Ce réveil diplomatique intervient après une période de glaciation. Depuis les coups d’État au Mali, au Burkina Faso et au Niger, la Cédéao a multiplié les sanctions et les mises en garde, tandis que l’AES affichait une défiance souverainiste. Les frontières entre le Bénin et le Niger ont été fermées, des accusations de déstabilisation ont circulé, et l’intégration régionale semblait au point mort. Mais les intérêts économiques communs, en particulier pétroliers et portuaires, n’ont jamais vraiment cessé de plaider pour le dialogue.
À court terme, c’est le Sénégal qui pourrait changer la donne. Dakar dispose de « fortes chances » d’obtenir la présidence en exercice de la Cédéao, selon le ministre Cheikh Niang. Une telle position, cumulée à la présidence de la Commission déjà acquise en décembre 2025, ferait du Sénégal un acteur central capable d’incarner une médiation crédible entre l’organisation et l’AES. Cette bascule pourrait accélérer la formalisation des échanges engagés à Lomé.

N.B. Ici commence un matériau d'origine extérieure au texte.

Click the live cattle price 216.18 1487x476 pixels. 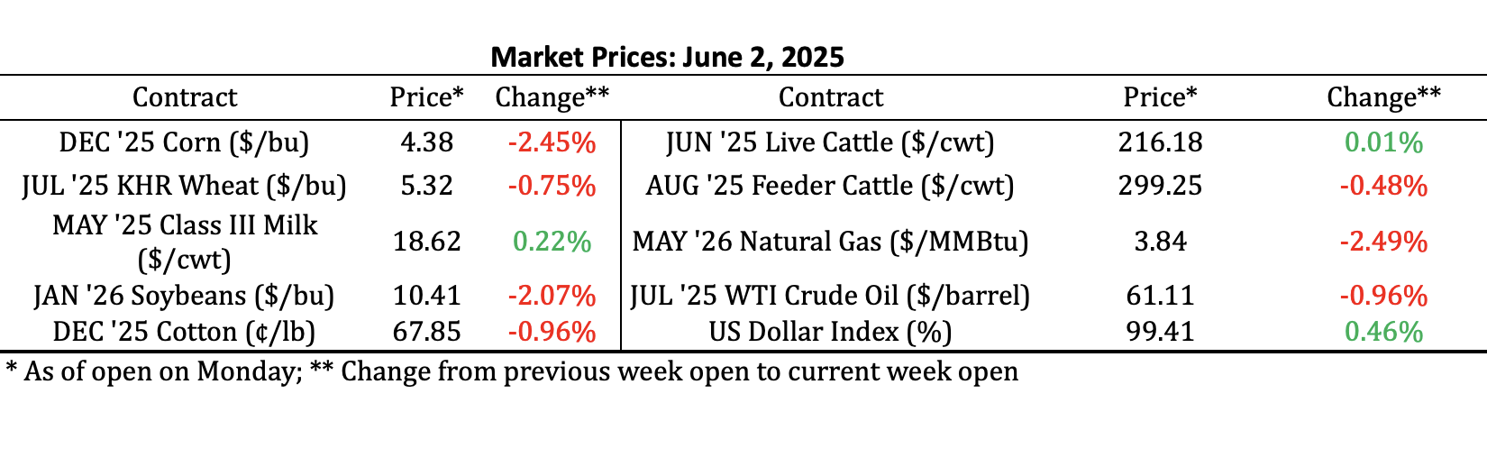(1160, 142)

L’investiture du président béninois Romuald Wadagni, le 24 mai, a offert une autre scène de rapprochement. En invitant les délégations malienne, burkinabè et nigérienne, et en prononçant un discours d’une fermeté inhabituelle sur la nécessité de « travailler ensemble » face au terrorisme, Cotonou envoie un signal fort. Le Premier ministre nigérien Ali Mahamane Lamine Zeine a salué « une nouvelle voie qui s’ouvre ». Rien n’est encore réglé, mais la sous région semble avoir choisi l’inflexion plutôt que la rupture.